## Prompt
Please gather every line of the records below that contains the string "height", copying each such line in full.

## Record set
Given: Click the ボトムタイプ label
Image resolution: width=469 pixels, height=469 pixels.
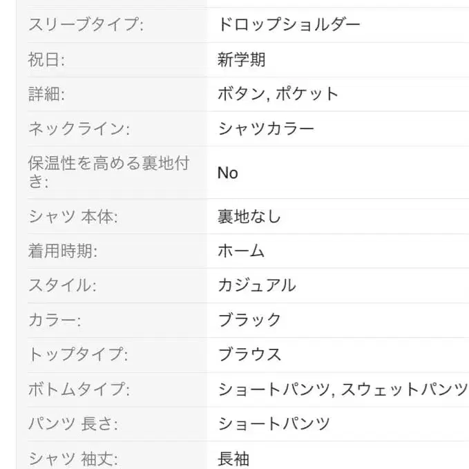Looking at the screenshot, I should [x=79, y=390].
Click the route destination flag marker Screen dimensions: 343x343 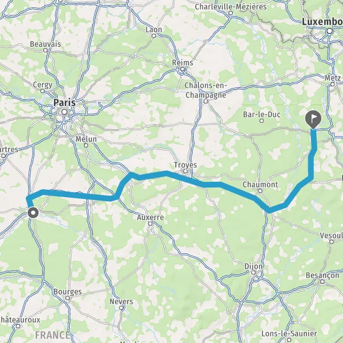313,119
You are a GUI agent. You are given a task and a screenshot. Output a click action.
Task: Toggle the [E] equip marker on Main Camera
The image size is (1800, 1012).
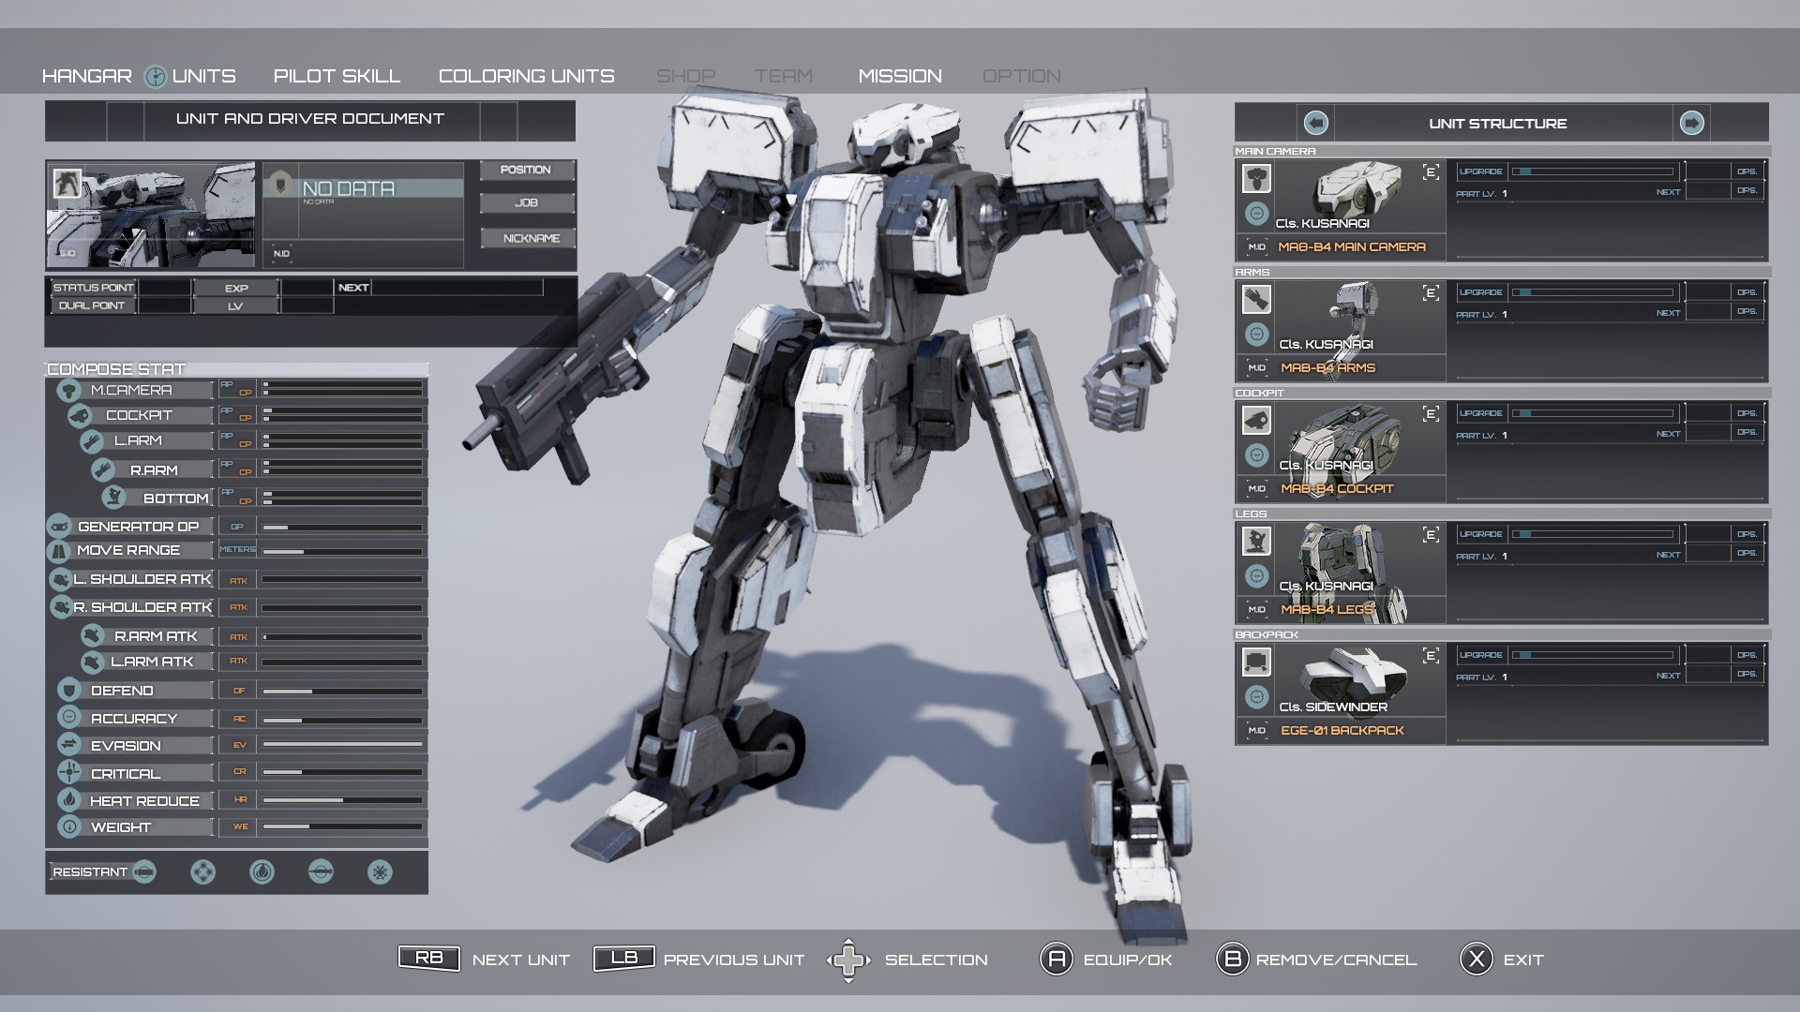tap(1431, 172)
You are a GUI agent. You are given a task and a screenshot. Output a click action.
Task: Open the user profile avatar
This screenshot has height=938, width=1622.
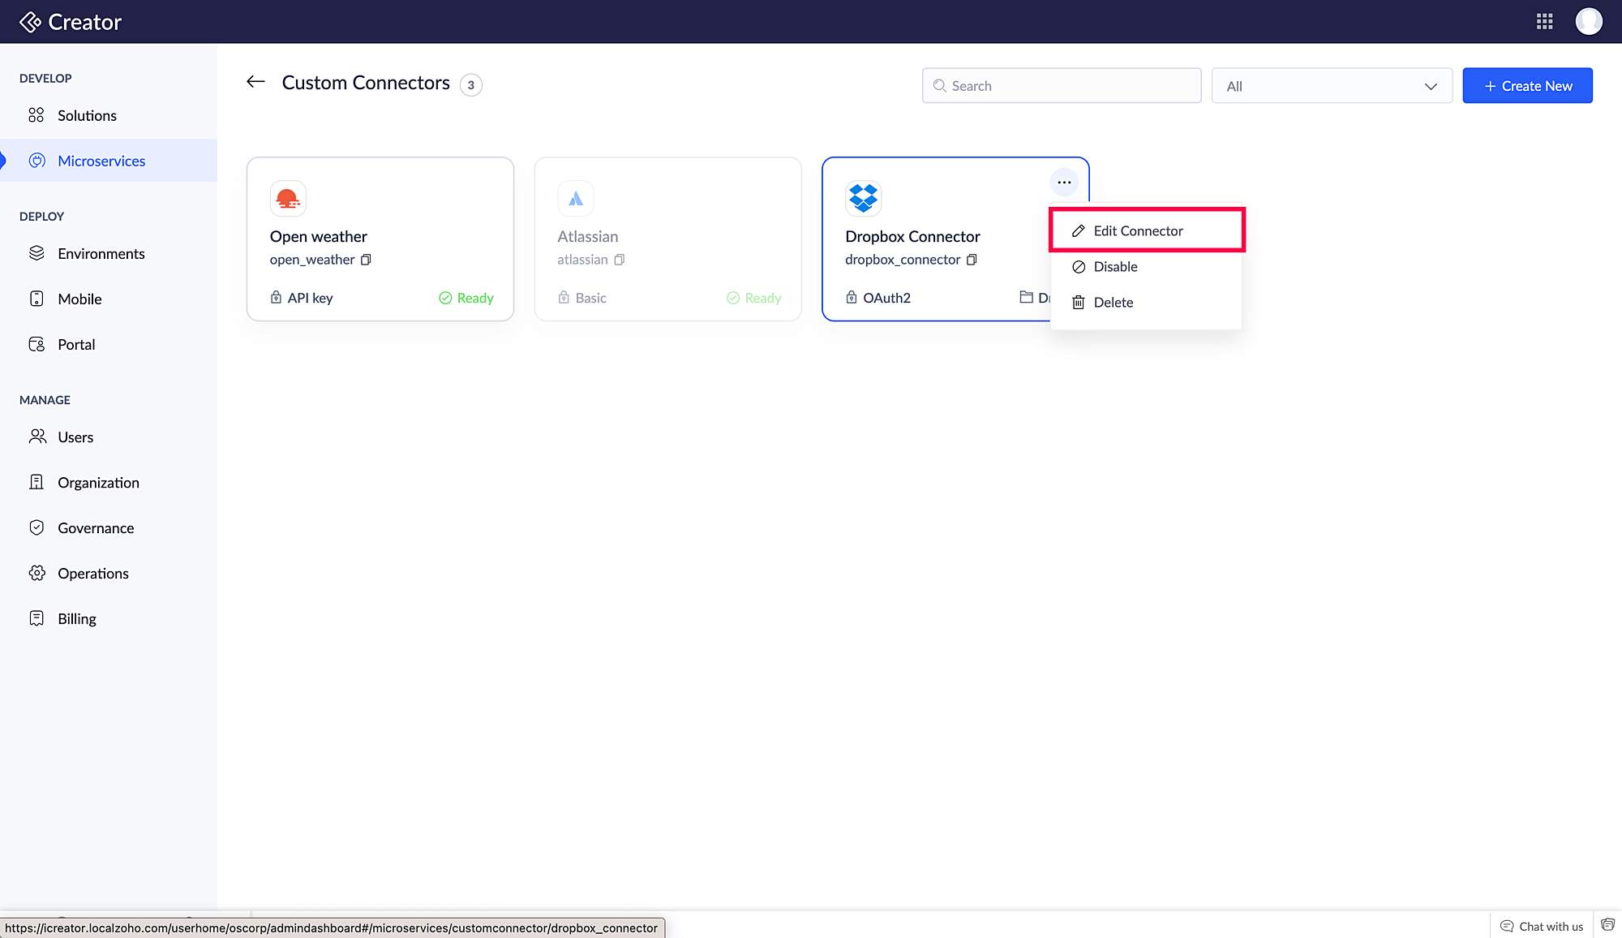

## Correct result
Image resolution: width=469 pixels, height=469 pixels.
This screenshot has height=938, width=1622.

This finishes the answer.